==== Entries supplied ====

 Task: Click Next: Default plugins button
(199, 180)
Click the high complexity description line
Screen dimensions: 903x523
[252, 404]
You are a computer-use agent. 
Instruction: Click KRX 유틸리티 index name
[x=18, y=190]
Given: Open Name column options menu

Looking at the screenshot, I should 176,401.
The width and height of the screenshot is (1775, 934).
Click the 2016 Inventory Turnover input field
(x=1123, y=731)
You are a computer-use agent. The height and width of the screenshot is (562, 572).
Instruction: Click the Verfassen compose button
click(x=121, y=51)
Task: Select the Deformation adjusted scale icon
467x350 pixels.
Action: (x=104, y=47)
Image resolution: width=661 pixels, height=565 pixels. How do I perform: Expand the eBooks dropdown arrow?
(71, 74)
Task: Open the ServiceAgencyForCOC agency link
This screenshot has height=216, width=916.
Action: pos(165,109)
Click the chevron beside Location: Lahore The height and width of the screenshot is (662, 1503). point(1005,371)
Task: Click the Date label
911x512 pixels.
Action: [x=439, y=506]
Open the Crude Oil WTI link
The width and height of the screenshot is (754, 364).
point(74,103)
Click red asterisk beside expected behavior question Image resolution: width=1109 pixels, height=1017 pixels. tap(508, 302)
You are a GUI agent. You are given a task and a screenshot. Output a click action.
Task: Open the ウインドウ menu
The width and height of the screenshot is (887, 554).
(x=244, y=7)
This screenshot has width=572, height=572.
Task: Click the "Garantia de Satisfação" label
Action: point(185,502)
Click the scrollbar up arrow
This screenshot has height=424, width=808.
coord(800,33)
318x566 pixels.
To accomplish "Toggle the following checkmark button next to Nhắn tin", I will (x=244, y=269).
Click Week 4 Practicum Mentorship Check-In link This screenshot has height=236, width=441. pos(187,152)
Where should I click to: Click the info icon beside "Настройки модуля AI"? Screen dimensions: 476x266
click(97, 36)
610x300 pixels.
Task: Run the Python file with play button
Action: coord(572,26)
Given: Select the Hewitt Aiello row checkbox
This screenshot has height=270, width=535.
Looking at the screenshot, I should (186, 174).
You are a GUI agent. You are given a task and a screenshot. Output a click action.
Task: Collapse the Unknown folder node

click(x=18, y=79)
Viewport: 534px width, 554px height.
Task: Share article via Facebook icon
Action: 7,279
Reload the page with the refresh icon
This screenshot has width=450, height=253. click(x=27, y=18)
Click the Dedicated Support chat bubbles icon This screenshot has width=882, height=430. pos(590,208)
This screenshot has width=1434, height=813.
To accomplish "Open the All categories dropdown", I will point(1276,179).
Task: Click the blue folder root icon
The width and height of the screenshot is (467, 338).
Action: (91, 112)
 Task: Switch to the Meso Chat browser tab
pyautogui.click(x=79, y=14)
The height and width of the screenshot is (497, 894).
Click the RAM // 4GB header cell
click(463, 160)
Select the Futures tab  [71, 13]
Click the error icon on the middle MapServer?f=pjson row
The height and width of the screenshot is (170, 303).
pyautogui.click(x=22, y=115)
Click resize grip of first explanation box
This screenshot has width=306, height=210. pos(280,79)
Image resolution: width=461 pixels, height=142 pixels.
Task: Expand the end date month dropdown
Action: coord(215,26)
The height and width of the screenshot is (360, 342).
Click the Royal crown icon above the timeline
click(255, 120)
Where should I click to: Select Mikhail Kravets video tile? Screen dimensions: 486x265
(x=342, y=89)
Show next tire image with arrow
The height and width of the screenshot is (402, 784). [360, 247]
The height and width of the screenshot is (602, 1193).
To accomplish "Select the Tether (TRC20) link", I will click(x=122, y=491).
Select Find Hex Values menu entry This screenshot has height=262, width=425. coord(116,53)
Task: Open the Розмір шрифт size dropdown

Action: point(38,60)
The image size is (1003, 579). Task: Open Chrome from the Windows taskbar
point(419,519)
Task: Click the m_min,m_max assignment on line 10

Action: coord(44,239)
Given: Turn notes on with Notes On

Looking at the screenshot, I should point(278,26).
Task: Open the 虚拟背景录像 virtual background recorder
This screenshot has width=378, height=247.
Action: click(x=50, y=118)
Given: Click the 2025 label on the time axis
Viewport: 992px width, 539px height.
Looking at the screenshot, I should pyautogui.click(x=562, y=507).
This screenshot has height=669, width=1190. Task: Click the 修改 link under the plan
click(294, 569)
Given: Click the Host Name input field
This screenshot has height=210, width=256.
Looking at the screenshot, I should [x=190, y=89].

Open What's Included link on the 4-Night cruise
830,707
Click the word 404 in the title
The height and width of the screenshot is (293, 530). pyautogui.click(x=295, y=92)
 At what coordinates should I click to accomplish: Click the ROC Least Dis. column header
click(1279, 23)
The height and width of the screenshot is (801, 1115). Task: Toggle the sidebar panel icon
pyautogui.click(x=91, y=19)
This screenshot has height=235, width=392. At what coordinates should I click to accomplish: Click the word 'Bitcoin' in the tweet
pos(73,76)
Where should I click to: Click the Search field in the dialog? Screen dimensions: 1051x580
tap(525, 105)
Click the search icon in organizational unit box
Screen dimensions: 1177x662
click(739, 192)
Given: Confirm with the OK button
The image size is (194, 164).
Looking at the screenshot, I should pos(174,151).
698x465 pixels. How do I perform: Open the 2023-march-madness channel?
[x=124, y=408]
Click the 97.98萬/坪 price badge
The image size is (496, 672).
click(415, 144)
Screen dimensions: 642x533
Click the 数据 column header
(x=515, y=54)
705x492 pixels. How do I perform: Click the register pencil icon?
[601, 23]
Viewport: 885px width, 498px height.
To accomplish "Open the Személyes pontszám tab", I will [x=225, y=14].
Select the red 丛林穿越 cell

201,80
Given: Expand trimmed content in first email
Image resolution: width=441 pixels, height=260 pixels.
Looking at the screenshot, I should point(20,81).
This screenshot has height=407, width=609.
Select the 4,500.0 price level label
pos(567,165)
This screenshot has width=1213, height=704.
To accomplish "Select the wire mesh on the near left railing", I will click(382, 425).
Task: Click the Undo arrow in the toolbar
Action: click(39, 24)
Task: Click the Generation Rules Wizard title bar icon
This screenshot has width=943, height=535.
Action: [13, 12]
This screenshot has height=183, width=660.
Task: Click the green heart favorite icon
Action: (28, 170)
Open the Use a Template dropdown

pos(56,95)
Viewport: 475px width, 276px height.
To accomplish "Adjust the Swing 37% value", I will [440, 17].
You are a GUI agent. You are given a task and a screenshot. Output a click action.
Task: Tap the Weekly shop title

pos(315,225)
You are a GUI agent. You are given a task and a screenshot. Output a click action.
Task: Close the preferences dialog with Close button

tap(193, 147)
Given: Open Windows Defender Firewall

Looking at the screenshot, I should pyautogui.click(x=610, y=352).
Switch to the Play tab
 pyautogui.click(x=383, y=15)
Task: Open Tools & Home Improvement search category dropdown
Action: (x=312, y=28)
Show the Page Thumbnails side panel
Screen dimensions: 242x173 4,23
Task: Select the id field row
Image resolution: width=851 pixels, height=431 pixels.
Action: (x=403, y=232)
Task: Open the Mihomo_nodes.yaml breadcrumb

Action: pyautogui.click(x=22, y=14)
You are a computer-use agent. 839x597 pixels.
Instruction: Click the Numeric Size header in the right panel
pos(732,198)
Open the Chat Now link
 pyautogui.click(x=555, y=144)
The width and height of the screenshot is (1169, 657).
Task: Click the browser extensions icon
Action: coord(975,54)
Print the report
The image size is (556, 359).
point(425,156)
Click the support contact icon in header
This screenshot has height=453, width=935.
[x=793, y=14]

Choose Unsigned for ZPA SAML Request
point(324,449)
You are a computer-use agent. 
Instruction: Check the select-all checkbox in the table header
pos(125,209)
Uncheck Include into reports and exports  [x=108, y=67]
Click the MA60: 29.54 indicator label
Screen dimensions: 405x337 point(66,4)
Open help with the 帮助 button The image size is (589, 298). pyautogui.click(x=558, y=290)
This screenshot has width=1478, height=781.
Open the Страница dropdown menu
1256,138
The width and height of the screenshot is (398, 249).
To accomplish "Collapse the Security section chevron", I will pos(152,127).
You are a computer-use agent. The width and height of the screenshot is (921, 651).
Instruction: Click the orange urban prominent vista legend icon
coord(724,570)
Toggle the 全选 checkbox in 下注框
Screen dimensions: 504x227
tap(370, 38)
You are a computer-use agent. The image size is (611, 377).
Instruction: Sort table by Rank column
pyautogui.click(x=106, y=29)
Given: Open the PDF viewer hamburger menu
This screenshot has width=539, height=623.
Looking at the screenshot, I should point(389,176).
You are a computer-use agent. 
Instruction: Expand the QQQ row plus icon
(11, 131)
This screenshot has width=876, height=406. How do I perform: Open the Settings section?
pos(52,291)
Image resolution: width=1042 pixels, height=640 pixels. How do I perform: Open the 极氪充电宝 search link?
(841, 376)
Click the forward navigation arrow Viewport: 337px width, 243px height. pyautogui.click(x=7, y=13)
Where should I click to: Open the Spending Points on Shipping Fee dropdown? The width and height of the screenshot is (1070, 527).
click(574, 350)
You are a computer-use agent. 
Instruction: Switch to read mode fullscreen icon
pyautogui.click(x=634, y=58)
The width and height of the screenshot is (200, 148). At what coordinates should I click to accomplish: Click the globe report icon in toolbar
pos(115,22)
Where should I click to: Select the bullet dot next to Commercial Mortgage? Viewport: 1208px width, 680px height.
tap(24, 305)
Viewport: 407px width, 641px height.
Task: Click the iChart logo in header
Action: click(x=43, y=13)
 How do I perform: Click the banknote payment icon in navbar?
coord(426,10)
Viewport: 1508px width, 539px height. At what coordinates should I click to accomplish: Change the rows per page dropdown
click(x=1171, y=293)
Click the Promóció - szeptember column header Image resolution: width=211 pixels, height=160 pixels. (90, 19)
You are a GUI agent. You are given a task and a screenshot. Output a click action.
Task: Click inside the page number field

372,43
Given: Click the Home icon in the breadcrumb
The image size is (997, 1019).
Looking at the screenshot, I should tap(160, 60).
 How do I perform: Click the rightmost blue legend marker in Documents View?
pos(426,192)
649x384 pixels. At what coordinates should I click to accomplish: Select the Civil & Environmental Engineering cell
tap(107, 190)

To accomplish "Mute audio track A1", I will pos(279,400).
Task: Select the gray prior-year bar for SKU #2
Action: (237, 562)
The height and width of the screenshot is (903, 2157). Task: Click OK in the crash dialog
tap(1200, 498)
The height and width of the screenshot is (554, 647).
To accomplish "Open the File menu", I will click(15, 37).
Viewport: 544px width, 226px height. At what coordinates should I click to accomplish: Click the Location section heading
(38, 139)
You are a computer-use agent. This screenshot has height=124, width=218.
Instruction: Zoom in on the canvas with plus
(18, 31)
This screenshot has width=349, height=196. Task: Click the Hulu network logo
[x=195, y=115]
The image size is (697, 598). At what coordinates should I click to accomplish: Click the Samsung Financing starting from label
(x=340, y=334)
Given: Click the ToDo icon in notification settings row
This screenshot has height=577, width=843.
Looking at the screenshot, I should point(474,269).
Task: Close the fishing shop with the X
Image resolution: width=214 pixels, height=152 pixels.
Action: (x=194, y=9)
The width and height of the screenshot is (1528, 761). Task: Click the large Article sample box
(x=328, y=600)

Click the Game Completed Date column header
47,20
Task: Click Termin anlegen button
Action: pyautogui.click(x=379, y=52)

====

#### Work request
With the line that has "Screen dimensions: 1177x662" as the first and the line that has "Task: Click the Generation" as the last, repeat exactly that run of lines above and no more.

#### Expected answer
Screen dimensions: 1177x662
click(739, 192)
Given: Confirm with the OK button
The image size is (194, 164).
Looking at the screenshot, I should pos(174,151).
698x465 pixels. How do I perform: Open the 2023-march-madness channel?
[x=124, y=408]
Click the 97.98萬/坪 price badge
The image size is (496, 672).
click(415, 144)
Screen dimensions: 642x533
Click the 数据 column header
(x=515, y=54)
705x492 pixels. How do I perform: Click the register pencil icon?
[601, 23]
Viewport: 885px width, 498px height.
To accomplish "Open the Személyes pontszám tab", I will [x=225, y=14].
Select the red 丛林穿越 cell

201,80
Given: Expand trimmed content in first email
Image resolution: width=441 pixels, height=260 pixels.
Looking at the screenshot, I should point(20,81).
This screenshot has height=407, width=609.
Select the 4,500.0 price level label
pos(567,165)
This screenshot has width=1213, height=704.
To accomplish "Select the wire mesh on the near left railing", I will click(382, 425).
Task: Click the Undo arrow in the toolbar
Action: click(39, 24)
Task: Click the Generation Rules Wizard title bar icon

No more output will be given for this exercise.